The performance of the mark&compact GC is currently somewhat comparable to the current copying GC, sometimes better and sometimes worse, both in terms of CPU usage and memory usage. Depending on the application's heap usage, complete collections can become more expensive, which can cause the GC policy to use more memory to need fewer collections.

The initial implementation also isn't heavily tuned, so there should still be room for improvement. For example, the object order is currently determined by the copying collector in the young generation which often places related objects apart from each other. The GC policy can likely also be tweaked for the different characteristics.

Points of interest in the implementation:

option CompactingOldGen in SerialGCOptions
subclass CompactingOldGeneration of the now abstract OldGeneration class
classes in package com.oracle.svm.core.genscavenge.compacting
object header bits in ObjectHeaderImpl
checks for SerialGCOptions.useCompactingOldGen() in several places

This work is based on a prototype by JKU student Christian Aistleitner for his master's thesis.

… to master.

SergejIsbrecht · 2024-05-02T11:02:28Z

@peter-hofer , I found the master thesis^0 for this commit, but the measurements are quite thin. Did you run internal measurements?

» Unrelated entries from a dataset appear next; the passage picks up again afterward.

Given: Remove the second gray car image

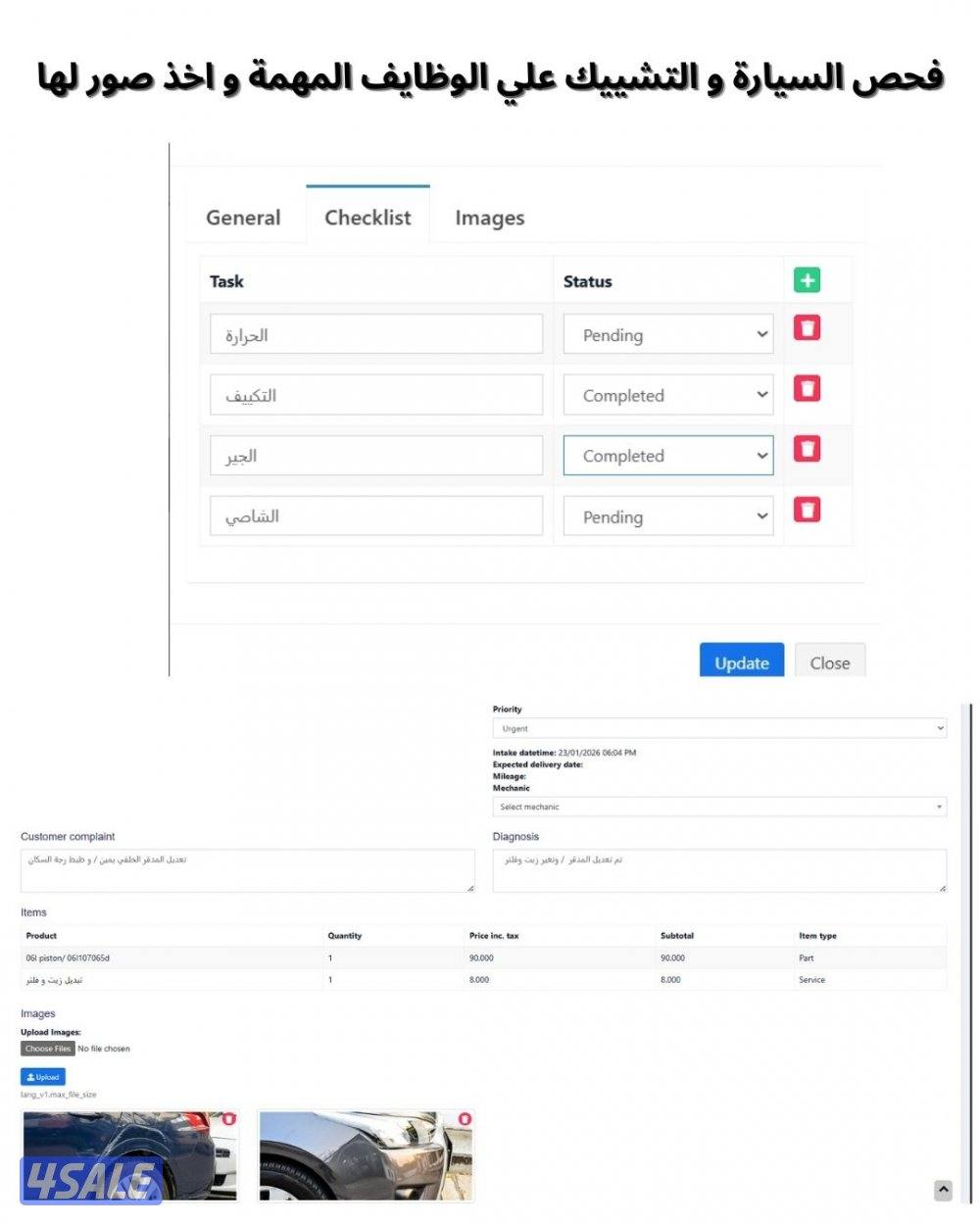Looking at the screenshot, I should (x=465, y=1118).
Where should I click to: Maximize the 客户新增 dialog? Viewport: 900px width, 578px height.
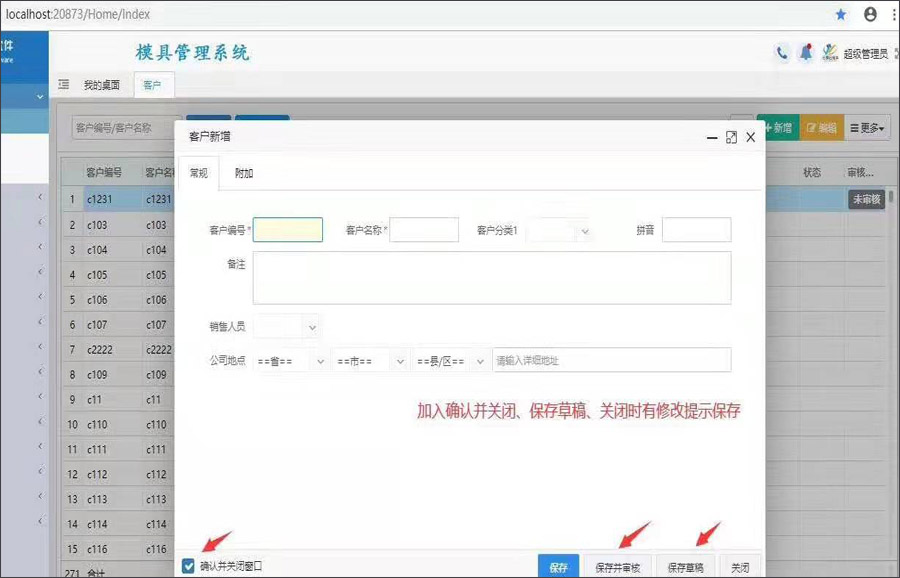coord(731,137)
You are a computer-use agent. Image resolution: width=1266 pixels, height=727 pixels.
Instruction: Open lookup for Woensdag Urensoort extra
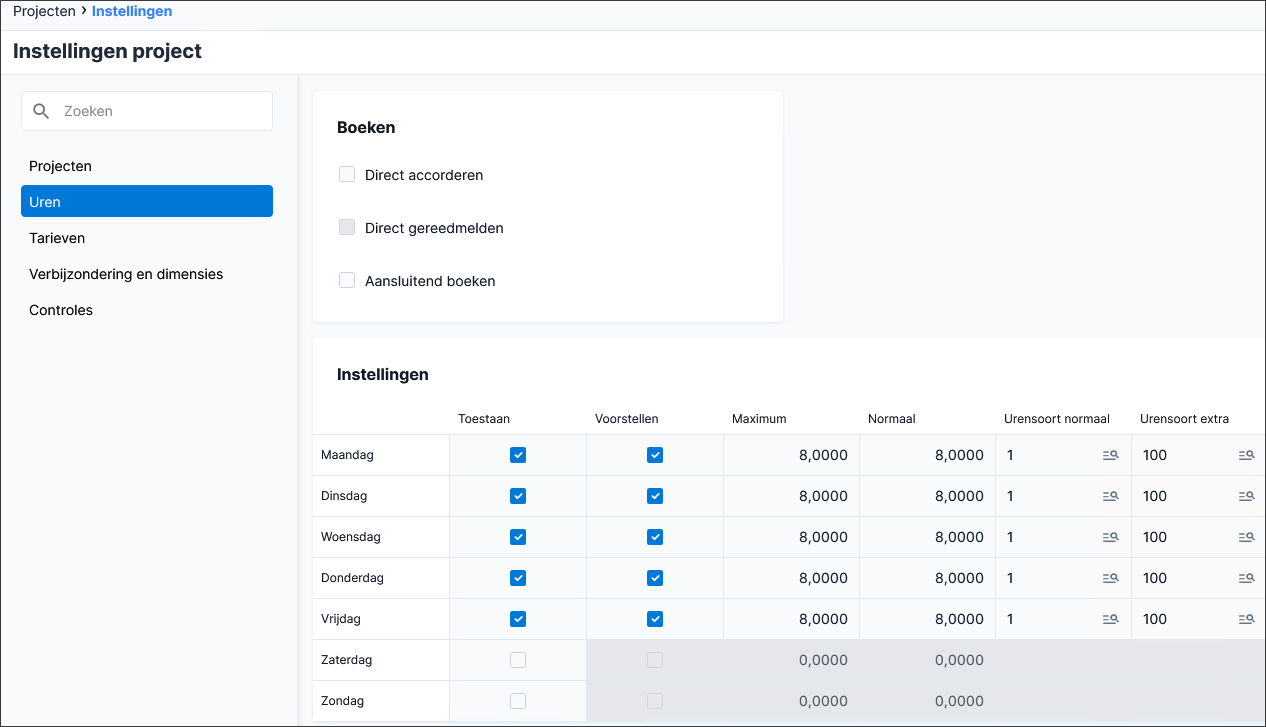coord(1246,537)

^0 https://epub.jku.at/obvulihs/download/pdf/9649056?originalFilename=true

peter-hofer · 2024-05-02T11:18:59Z

@SergejIsbrecht, yes, and the gist of it is that it is somewhat comparable to the current copying GC, sometimes better and sometimes worse, both in terms of CPU usage and memory usage. We avoided adding a forwarding pointer to every object and instead store the new object locations in the gaps between sequences of live objects, which requires extra passes over the heap and more complex lookups for determining an object's new location and updating references to it. This in turn can make full collections more expensive, which can cause the GC policy to use more memory to do fewer collections. On the other hand, you get an (almost) hard heap size limit by collecting in-place. This initial implementation also isn't heavily tuned, so I believe there's still some low-hanging fruits to harvest.

galderz · 2024-05-06T07:52:24Z

@peter-hofer Thanks for this work and the presentation last week during the native image meeting. I'm giving this a go and wondering that the following native image build line should indicate whether mark-copy or mark-compact is in use:

 Garbage collector: Serial GC (max heap size: 80% of RAM)

As it stands, there's no indication of which old gen algorithm is in use.

peter-hofer · 2024-05-06T08:01:55Z

@galderz, thanks for giving it a try. In this branch, the CompactingOldGen option is on by default, but it won't be for merging. I believe that when it gets enabled explicitly, it will show up in the builder output as a custom option. Indicating it in the GC line is a possibility though.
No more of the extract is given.